Reproduce every line of the items below word for word, omitting the pictures.

--- Start ---

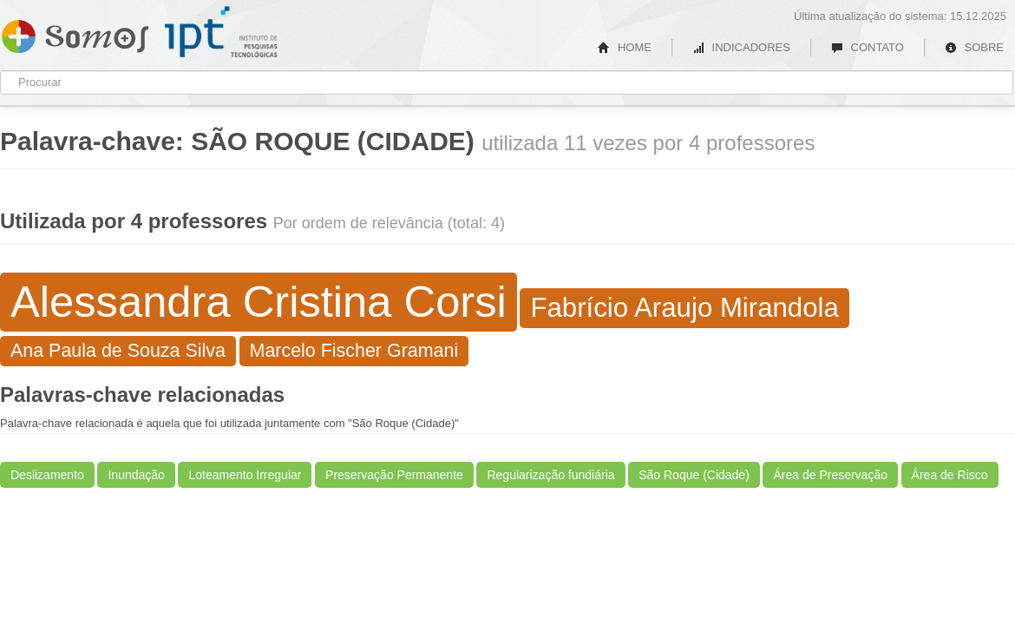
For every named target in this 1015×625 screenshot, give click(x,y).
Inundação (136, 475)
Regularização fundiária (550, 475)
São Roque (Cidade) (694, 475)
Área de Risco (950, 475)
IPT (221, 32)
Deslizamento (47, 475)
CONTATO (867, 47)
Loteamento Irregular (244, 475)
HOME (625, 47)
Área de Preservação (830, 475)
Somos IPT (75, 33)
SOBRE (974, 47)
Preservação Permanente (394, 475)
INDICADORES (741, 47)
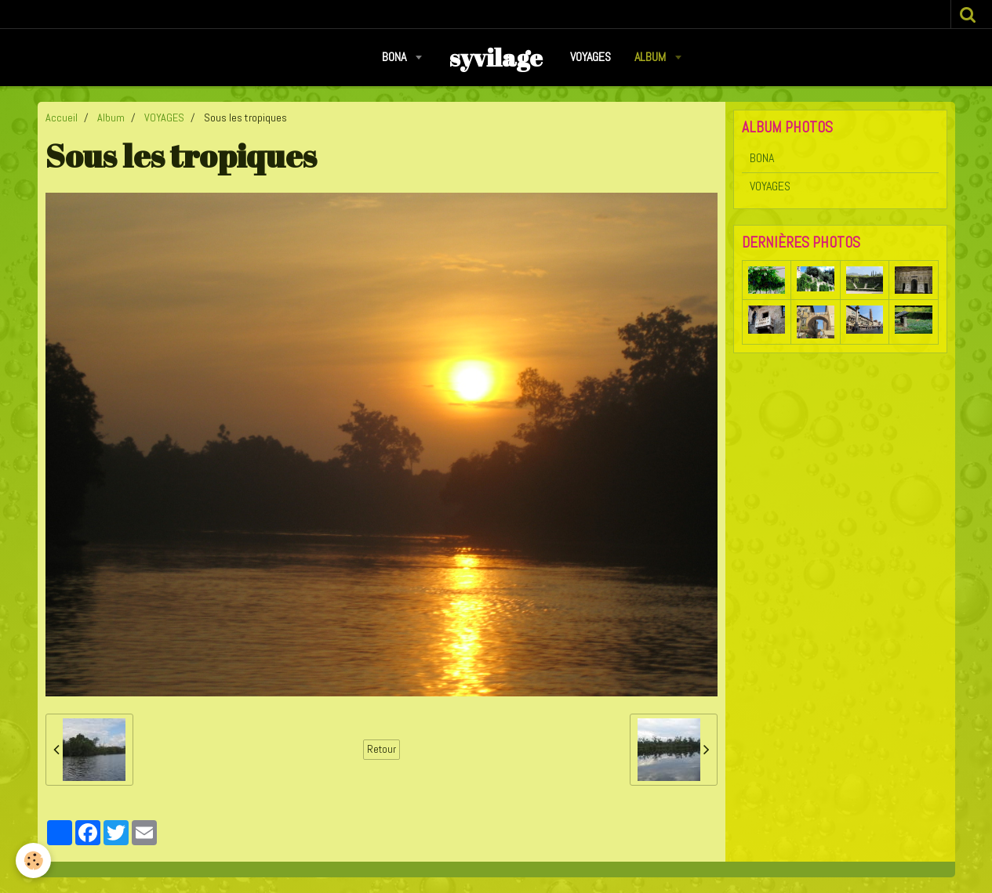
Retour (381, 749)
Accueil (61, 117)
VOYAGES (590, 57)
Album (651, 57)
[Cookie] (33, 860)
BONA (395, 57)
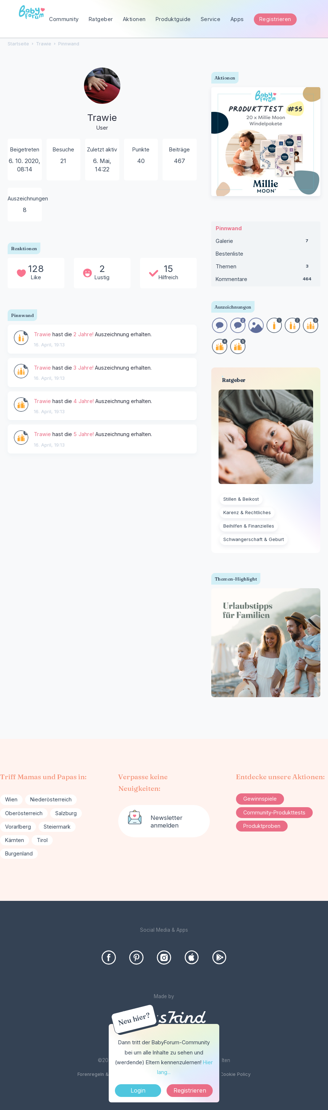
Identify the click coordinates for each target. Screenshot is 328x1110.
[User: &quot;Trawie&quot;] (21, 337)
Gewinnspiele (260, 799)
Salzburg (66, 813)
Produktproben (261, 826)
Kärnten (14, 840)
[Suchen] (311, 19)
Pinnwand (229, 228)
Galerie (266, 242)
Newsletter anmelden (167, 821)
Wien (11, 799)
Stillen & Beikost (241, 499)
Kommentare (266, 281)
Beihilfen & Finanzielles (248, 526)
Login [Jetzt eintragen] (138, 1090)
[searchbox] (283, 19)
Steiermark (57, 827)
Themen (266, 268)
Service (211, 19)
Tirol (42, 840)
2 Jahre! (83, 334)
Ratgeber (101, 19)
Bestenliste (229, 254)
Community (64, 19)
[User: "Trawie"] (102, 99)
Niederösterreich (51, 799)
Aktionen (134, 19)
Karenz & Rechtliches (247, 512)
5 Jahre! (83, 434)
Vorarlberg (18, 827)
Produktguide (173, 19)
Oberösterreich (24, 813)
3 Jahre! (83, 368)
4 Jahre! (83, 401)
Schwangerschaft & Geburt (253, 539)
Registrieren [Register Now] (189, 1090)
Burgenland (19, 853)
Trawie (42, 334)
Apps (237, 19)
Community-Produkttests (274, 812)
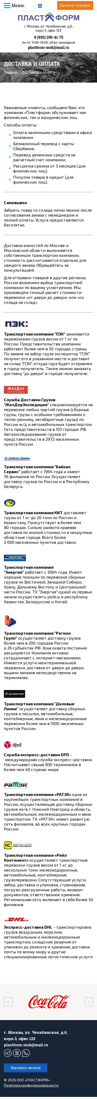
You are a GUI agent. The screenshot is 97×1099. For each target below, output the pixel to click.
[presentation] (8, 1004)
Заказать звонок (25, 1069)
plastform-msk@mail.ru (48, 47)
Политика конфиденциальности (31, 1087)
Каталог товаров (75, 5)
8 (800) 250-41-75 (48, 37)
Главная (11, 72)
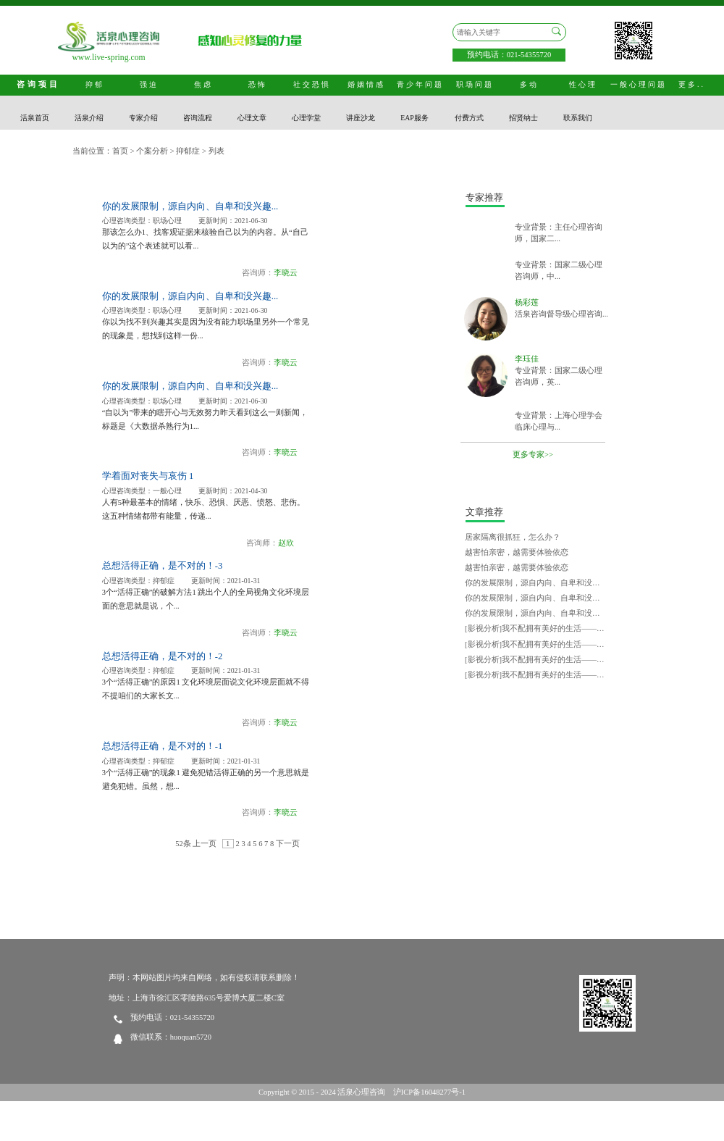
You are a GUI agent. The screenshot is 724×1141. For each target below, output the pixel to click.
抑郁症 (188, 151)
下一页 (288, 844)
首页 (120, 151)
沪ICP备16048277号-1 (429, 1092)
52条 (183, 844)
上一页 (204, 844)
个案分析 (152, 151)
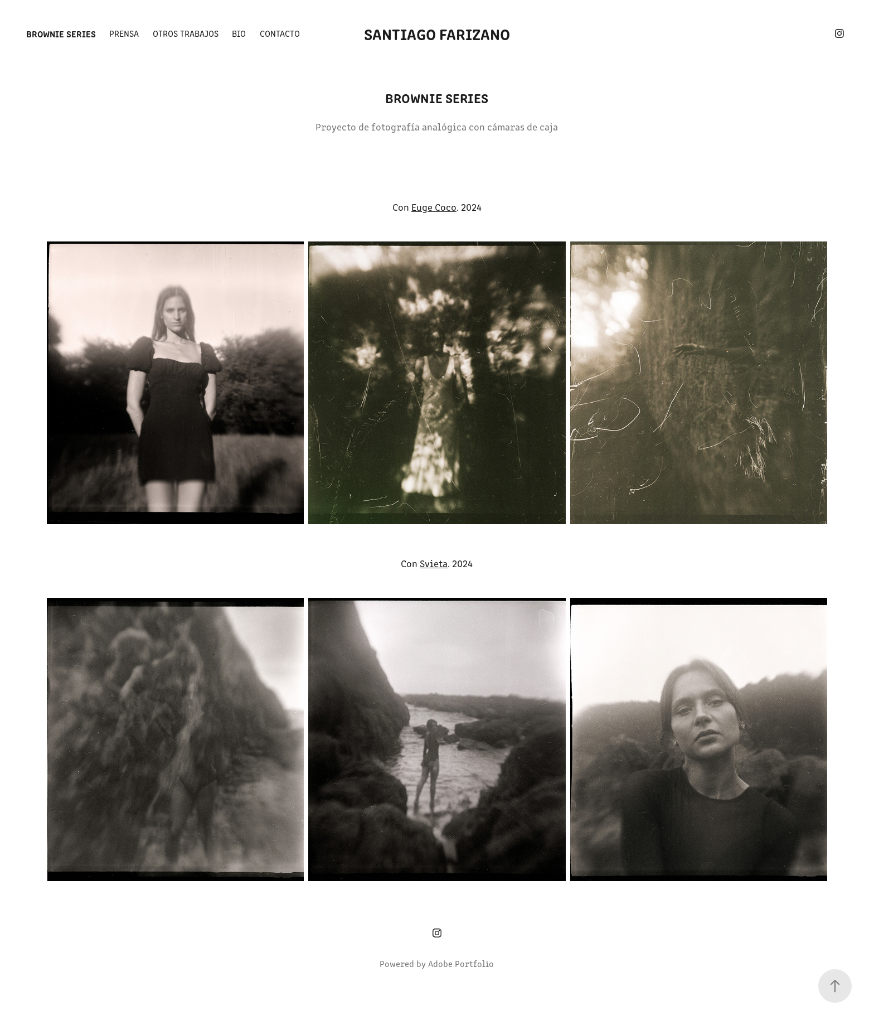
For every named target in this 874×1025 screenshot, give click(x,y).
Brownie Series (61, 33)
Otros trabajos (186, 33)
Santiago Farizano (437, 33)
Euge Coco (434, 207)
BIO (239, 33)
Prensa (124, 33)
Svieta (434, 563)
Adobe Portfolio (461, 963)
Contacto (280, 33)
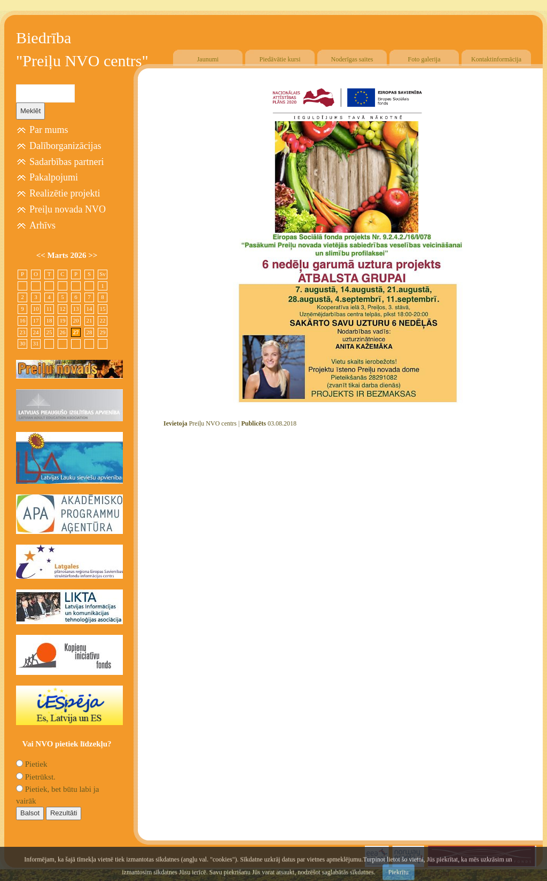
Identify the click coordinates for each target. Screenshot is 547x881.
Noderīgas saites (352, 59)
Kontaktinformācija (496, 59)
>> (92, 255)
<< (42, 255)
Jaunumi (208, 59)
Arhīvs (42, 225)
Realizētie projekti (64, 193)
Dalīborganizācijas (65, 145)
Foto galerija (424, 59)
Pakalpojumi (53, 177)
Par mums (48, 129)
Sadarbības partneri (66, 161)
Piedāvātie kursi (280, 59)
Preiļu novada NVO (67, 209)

--- End ---

_Result of the task_.
For every named target in this 1015×625 screenshot, give click(x,y).
Inundação (136, 475)
Regularização fundiária (550, 475)
São Roque (Cidade) (694, 475)
Área de Risco (950, 475)
IPT (221, 32)
Deslizamento (47, 475)
CONTATO (867, 47)
Loteamento Irregular (244, 475)
HOME (625, 47)
Área de Preservação (830, 475)
Somos IPT (75, 33)
SOBRE (974, 47)
Preservação Permanente (394, 475)
INDICADORES (741, 47)
Retour (381, 749)
Accueil (61, 117)
VOYAGES (590, 57)
Album (651, 57)
[Cookie] (33, 860)
BONA (395, 57)
Identify the click coordinates for each target. Screenshot is 328x1110.
[User: &quot;Trawie&quot;] (21, 337)
Gewinnspiele (260, 799)
Salzburg (66, 813)
Produktproben (261, 826)
Kärnten (14, 840)
[Suchen] (311, 19)
Pinnwand (229, 228)
Galerie (266, 242)
Newsletter anmelden (167, 821)
Wien (11, 799)
Stillen & Beikost (241, 499)
Kommentare (266, 281)
Beihilfen & Finanzielles (248, 526)
Login [Jetzt eintragen] (138, 1090)
[searchbox] (283, 19)
Steiermark (57, 827)
Themen (266, 268)
Service (211, 19)
Tirol (42, 840)
2 Jahre! (83, 334)
Ratgeber (101, 19)
Bestenliste (229, 254)
Community (64, 19)
[User: "Trawie"] (102, 99)
Niederösterreich (51, 799)
Aktionen (134, 19)
Karenz & Rechtliches (247, 512)
5 Jahre! (83, 434)
Vorarlberg (18, 827)
Produktguide (173, 19)
Oberösterreich (24, 813)
3 Jahre! (83, 368)
4 Jahre! (83, 401)
Schwangerschaft & Geburt (253, 539)
Registrieren [Register Now] (189, 1090)
Burgenland (19, 853)
Trawie (42, 334)
Apps (237, 19)
Community-Produkttests (274, 812)
You are a GUI agent. The screenshot is 97×1099. For each target below, output the pixel to click.
[presentation] (8, 1004)
Заказать звонок (25, 1069)
plastform-msk@mail.ru (48, 47)
Политика конфиденциальности (31, 1087)
Каталог товаров (75, 5)
8 (800) 250-41-75 (48, 37)
Главная (11, 72)
You are a GUI agent. The screenshot is 724×1141. For each target below, output the pixel to click.
抑郁症 (188, 151)
下一页 (288, 844)
首页 (120, 151)
沪ICP备16048277号-1 (429, 1092)
52条 (183, 844)
上一页 (204, 844)
个案分析 (152, 151)
For every named target in this 874×1025 screenshot, give click(x,y).
Brownie Series (61, 33)
Otros trabajos (186, 33)
Santiago Farizano (437, 33)
Euge Coco (434, 207)
BIO (239, 33)
Prensa (124, 33)
Svieta (434, 563)
Adobe Portfolio (461, 963)
Contacto (280, 33)
Identify the click coordinates for each target. Screenshot is 547x881.
Noderīgas saites (352, 59)
Kontaktinformācija (496, 59)
>> (92, 255)
<< (42, 255)
Jaunumi (208, 59)
Arhīvs (42, 225)
Realizētie projekti (64, 193)
Dalīborganizācijas (65, 145)
Foto galerija (424, 59)
Pakalpojumi (53, 177)
Par mums (48, 129)
Sadarbības partneri (66, 161)
Piedāvātie kursi (280, 59)
Preiļu novada NVO (67, 209)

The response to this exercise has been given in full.